In 2011, WSDOT broke ground on the replacement bridge. On April 2, 2016, WSDOT held a grand opening ceremony, allowing the public to explore the top deck of the new bridge on the westbound side. The replacement bridge opened to westbound traffic on April 11, 2016, and opened to eastbound traffic on April 25, 2016. The old bridge was permanently closed at 23:00 PDT on April 22, 2016, with demolition completed by the end of 2016.
The cost of all improvements to SR-520 between I-5 and I-405, including the new bridge, is forecast to be $4.65 billion.
The first of 21 longitudinal pontoons were positioned on August 11, 2012. Each pontoon is 360 feet (110 meters) long and 75 feet (23 meters) wide. The pontoons were constructed in Aberdeen by Kiewit Construction. Pontoon construction was plagued by errors and shoddy construction. Reports included workers installing incorrectly sized rebar, installing it in the wrong location, and even having it missing altogether. Workers also poured concrete in weather that was too wet or too cold. Several of the new pontoons have had problems with cracking, which has been blamed on Kiewit's poor work. An independent auditor stated that there had been a long-running pattern of poor-quality work and that WSDOT failed to force Kiewit to take corrective actions. An inspector for the construction called it a disaster waiting to happen, adding "I won't drive across that bridge when they have it built."
By the end of February 2015, enough of the new bridge was in place to block tall ships that used to pass through a drawspan in the Rosellini Bridge. In early July 2015, the westernmost floating pontoon was moved to make room for the installation of the west end of the bridge; on July 8, 2015, all longitudinal pontoons for the new bridge were in place.
When the bridge opened in 1963, a 35 cent toll was collected to fund the bridge. This tolling ended in 1979 when a citizen realized that the state was still tolling drivers long after the bridge had already been paid off, therefore exposing a violation of public-trust by those overseeing the tolling.
New tolling began in 2011 to fund the original bridge's replacement.

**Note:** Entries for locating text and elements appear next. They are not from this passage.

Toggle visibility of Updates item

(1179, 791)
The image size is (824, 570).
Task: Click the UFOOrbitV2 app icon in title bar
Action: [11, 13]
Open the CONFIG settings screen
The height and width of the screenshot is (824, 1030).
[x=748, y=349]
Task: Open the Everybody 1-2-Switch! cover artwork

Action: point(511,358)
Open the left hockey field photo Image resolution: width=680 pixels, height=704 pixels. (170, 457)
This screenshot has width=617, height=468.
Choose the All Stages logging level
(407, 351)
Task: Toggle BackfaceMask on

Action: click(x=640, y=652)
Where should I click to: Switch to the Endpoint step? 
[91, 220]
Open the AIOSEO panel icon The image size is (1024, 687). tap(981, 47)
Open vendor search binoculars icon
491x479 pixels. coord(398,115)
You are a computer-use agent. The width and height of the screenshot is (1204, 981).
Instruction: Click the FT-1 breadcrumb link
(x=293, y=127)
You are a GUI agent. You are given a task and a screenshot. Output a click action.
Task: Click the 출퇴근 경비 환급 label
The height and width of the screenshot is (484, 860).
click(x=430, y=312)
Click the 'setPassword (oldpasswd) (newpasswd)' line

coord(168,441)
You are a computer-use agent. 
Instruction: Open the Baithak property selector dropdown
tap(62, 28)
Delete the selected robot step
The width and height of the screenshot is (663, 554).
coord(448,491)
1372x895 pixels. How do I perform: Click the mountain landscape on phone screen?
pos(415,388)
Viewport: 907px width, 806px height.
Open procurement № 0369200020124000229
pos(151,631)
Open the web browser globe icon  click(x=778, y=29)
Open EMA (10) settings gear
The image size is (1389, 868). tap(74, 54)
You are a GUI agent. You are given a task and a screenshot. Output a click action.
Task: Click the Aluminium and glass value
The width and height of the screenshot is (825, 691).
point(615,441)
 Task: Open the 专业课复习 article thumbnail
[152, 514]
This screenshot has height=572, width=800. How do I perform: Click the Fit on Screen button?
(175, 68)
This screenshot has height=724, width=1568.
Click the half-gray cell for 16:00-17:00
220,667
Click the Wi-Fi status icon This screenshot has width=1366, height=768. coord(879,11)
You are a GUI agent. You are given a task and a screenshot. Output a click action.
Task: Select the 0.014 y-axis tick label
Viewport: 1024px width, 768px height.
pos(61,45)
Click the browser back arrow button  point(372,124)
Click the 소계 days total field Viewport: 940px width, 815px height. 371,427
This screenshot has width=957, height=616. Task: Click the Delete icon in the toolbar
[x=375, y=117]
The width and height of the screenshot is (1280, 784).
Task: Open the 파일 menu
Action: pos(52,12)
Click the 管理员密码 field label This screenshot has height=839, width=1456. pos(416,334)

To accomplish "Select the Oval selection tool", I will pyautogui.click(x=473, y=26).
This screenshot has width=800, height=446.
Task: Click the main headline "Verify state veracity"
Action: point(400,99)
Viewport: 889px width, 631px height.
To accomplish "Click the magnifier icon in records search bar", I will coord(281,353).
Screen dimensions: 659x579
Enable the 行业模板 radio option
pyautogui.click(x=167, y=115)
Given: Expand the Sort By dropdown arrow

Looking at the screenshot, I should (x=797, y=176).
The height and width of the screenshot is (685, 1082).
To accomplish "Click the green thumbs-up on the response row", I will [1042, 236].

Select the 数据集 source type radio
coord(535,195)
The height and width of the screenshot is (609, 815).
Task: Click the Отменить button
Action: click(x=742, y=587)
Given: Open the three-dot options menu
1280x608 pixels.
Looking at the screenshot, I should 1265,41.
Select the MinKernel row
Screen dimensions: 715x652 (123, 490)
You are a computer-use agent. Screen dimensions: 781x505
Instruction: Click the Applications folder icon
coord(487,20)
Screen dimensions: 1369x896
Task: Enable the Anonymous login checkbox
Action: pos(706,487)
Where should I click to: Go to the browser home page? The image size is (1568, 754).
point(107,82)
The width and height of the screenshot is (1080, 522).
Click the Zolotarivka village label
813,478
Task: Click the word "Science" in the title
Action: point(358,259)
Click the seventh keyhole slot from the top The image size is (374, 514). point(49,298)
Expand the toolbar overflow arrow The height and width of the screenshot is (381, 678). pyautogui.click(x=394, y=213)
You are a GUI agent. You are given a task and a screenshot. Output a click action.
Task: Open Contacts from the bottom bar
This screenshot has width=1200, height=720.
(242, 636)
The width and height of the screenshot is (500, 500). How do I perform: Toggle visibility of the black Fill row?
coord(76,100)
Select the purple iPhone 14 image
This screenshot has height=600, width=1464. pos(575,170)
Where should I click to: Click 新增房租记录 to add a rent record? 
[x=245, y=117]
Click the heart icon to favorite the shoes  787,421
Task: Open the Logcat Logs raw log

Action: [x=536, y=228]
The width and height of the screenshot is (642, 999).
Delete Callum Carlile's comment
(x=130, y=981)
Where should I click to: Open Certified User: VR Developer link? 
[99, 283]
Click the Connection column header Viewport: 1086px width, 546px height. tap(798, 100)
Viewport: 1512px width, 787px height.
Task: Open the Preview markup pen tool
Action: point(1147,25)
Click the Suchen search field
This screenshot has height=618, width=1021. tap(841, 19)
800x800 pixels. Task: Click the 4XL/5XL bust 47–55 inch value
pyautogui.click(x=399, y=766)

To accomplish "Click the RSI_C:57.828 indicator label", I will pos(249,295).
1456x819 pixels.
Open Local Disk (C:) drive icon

To fund the new bridge, in May 2009, Gov. Christine Gregoire signed ESHB 2211, which authorized tolling on the SR 520 bridge beginning in 2010. Tolling actually began on December 29, 2011 and has assisted WSDOT in funding the project. The State Transportation Commission has proposed a toll of US$3.59 each way during peak periods. The proposed rates during other hours are to range from $0 to $2.87.
All tolling is done automatically with no tollbooths. Tolling for people without "Good to Go" passes is done by license plates. Toll readers were located on gantries at the east highrise, but additional gantries on the east mainland were added to facilitate tolling on the new bridge once opened.
Tim Eyman promoted Initiative 1125, which among other measures, would have banned the time-of-day tolling proposed for the bridge, required funding to be used on the road that collected the toll, and required tolls to be set by elected officials. The initiative was defeated by Washington voters.